WHAT TO WORK ON :: Below are several records. Retype exactly those lines running from the one with "The image size is (615, 415)." through the one with "Task: Open the 插入 tab", end lines included, and no others.

........

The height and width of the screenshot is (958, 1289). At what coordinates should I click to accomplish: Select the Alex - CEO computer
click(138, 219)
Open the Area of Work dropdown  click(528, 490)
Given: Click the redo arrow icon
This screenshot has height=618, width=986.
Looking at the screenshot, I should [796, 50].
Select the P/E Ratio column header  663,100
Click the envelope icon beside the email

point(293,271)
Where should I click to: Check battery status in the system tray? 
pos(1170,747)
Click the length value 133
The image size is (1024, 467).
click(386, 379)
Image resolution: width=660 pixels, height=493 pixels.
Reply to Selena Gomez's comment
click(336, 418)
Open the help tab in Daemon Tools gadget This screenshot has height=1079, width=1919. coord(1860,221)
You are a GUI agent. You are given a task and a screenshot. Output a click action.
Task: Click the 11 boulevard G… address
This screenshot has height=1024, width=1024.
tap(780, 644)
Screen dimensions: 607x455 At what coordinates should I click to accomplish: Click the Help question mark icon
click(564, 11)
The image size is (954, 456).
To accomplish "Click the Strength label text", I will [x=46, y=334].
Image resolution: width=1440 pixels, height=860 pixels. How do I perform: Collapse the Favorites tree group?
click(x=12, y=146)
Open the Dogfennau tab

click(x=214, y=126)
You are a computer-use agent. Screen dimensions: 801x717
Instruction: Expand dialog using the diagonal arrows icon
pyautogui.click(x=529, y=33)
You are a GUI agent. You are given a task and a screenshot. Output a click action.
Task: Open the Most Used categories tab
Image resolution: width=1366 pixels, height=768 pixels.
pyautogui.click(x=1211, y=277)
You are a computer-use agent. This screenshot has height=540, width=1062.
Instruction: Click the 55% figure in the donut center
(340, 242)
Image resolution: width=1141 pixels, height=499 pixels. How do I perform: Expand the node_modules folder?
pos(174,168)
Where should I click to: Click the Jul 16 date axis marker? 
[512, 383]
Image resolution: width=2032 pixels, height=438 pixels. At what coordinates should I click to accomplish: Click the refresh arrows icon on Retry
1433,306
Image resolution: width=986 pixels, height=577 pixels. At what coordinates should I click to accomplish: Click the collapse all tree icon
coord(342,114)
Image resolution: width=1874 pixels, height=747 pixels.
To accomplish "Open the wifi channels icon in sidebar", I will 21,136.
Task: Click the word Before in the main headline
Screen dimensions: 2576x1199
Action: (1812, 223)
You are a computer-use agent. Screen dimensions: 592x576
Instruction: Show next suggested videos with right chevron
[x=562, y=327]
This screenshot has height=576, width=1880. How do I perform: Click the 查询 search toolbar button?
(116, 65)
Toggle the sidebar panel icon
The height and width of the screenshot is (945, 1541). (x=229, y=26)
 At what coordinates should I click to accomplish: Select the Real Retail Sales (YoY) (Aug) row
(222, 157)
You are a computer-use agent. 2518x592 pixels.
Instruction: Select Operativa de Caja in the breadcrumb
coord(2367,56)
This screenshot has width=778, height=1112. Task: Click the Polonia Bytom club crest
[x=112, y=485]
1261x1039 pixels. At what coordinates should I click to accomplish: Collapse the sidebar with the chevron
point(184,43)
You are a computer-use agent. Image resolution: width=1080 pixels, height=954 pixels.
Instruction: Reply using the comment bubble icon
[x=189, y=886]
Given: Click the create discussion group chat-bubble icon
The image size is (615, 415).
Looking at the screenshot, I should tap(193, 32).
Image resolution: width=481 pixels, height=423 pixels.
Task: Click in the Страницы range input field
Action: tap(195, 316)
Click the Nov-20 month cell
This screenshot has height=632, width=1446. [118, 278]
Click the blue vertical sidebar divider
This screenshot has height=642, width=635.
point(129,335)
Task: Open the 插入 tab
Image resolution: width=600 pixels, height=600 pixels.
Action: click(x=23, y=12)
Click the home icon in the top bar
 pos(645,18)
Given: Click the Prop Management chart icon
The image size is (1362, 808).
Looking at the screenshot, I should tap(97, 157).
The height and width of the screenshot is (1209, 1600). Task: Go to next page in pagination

........

SOLUTION TO THIS PROBLEM ::
The image size is (615, 415).
Looking at the screenshot, I should tap(193, 32).
Image resolution: width=481 pixels, height=423 pixels.
Task: Click in the Страницы range input field
Action: tap(195, 316)
Click the Nov-20 month cell
This screenshot has height=632, width=1446. [118, 278]
Click the blue vertical sidebar divider
This screenshot has height=642, width=635.
point(129,335)
Task: Open the 插入 tab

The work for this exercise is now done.